Cuando el que esto firma era un colegial que odiaba levantarse a las siete de la mañana para concurrir a la escuela primaria durante siete años y, ni hablar, al secundario por cinco años más, la llegada del verano era la sucursal doméstica del paraíso terrenal, llegaba el momento del "dolce far niente", de los helados, el aire libre, los asados familiares, los días largos, las noches cortas, la ropa liviana y los colores vivos de la naturaleza en flor. Pero lo que más se valoraba era la liberación por tres meses del polvo de tiza, la campana fatídica que marcaba el fin de los recreos y la voz cansada de la maestra pidiendo histéricamente: "¡silencio, niños!".
Eso, en la época dorada de la escuelita primaria porque cuando llegaron las once materias del bachillerato la cosa era mucho más dura pues en lugar de una maestra y, en todo caso, el agregado de una profesora de música y otra de dibujo como máximo, había que lidiar con once docentes de variado carácter, de distintas generaciones y de mañas y obsesiones variopintas con el común denominador que consistía en creer que su materia era la única y más importante.
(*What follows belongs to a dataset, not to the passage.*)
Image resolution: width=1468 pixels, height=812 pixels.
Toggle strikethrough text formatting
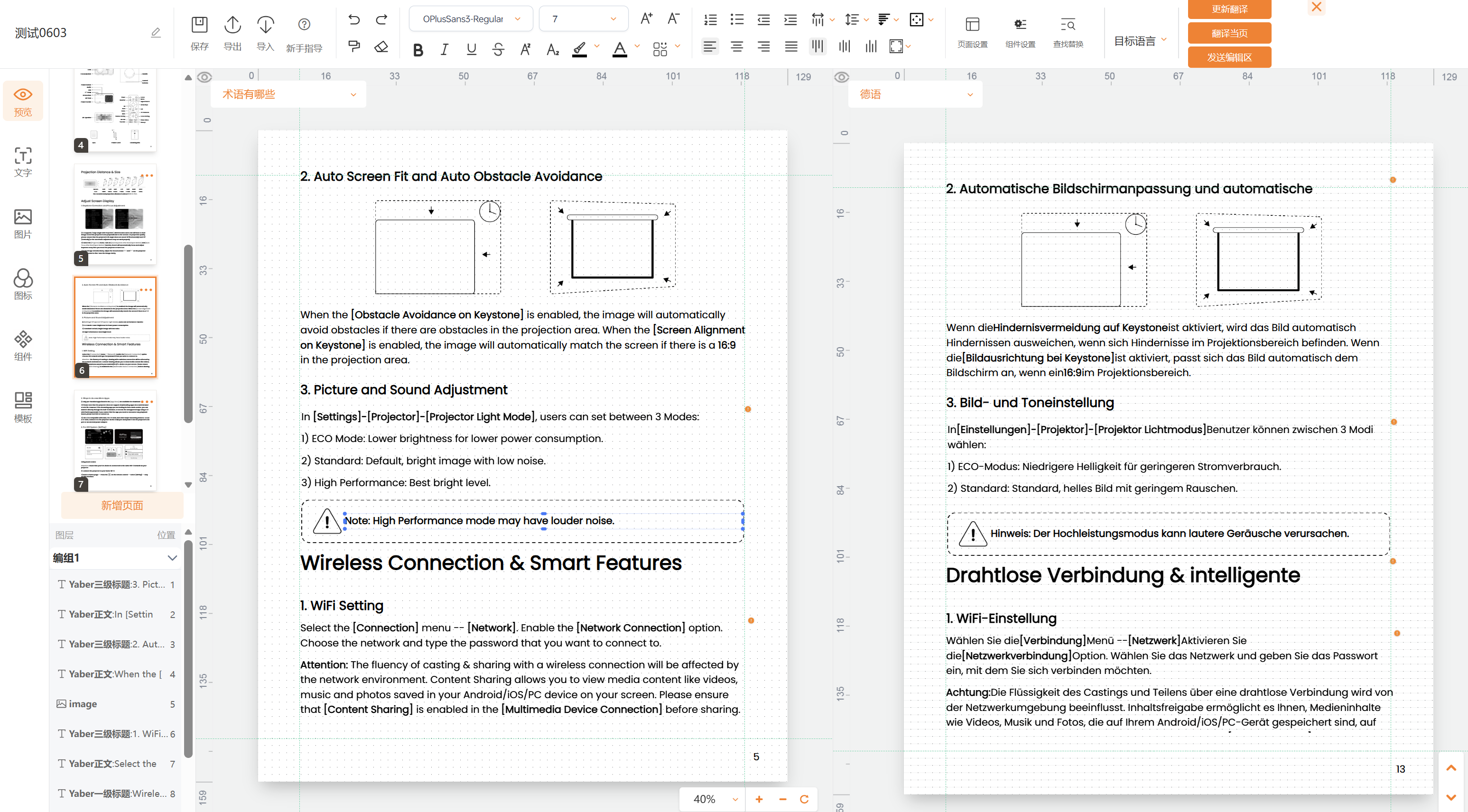(x=498, y=50)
Los logaritmos de las matemáticas, los análisis estructurales de la gramática, la germinación del poroto, obsesión de la profesora de botánica a la que seguiría años más tarde el horrible ritual de abrir una rana en el gabinete dedicado a la zoología, habitáculo compartido por el loco de físico-química dejando en el aire nauseabundos aromas de ácido sulfúrico, el ataque obsesivo de la profesora de geografía que gozaba orgásticamente con las isobaras y la descripción exacta de las cadenas montañosas europeas en el planisferio en blanco de la temible prueba escrita que nos tomaba sin previo aviso los días en los que estaba disfónica y no podía hablar, más la educación física y las clases de solfeo con corcheas y semifusas incluidas, formaban el laberinto agobiante de una cultura "general" que no llegaba ni a "cabo primero". Un poco de todo para no saber nada de nada. El verano era la libertad, la cana al aire en aquella edad en la que nadie tiene canas.

 "El verano era la libertad, la cana al aire en aquella edad en la que nadie tiene canas"
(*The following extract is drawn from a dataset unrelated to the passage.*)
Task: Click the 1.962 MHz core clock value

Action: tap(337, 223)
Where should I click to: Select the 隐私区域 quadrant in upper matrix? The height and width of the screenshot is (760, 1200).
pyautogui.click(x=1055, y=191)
Hoy ya algo calvo y con algunos achaques propios de la edad este dinosaurio odia el verano y lo dice a los cuatro vientos frente al asombro de la mayoría que sigue alimentando la buena prensa masiva del período estival. Haciendo caso omiso del infierno en el que se convierte la húmeda Buenos Aires, el sol enfermante y peligroso que hace proliferar el cáncer de piel, los mosquitos asesinos portadores del dengue, la espantosa crisis energética en la zona más poblada de nuestro gran país, o sea capital y provincia de Buenos Aires con frecuentes cortes de luz y agua que pueden significar desde la incomodidad hasta la muerte de niños y ancianos. Lo gracioso y contradictorio es que muchos adoradores del estío van de vacaciones a las gélidas regiones del globo donde pueden sorprenderlos nevadas descontroladas seguidas gracias al calentamiento global de altas temperaturas con las consiguientes gripes y bronquitis agudas. Otros prefieren las tibias aguas caribeñas y los más se sumergen en el caos de ciudades balnearias atestadas de turistas y alojados en departamentos mínimos y no siempre bien provistos que cuestan uno y la mitad del otro con alquileres de sombrillas que exigen pagos faraónicos.
Sobre gustos no hay nada escrito y cada uno es libre de preferir el calor, el frío o lo que más le guste pero este vejete elige el fresquito amable de la media estación, esa que gracias al destrato al que sometemos a la madre natura, es cada vez más corta llegando en ciertos territorios a ser casi inexistente. Mientras tanto seguiré observando sin entender a gente achicharrada por el sol impiadoso, arrastrada por multitudes histéricamente veraniegas o dejada de la mano de dios en playas desérticas sin luz ni agua so pretexto de la tranquilidad. A mi Cabo Polonio no me engancha ni a palos.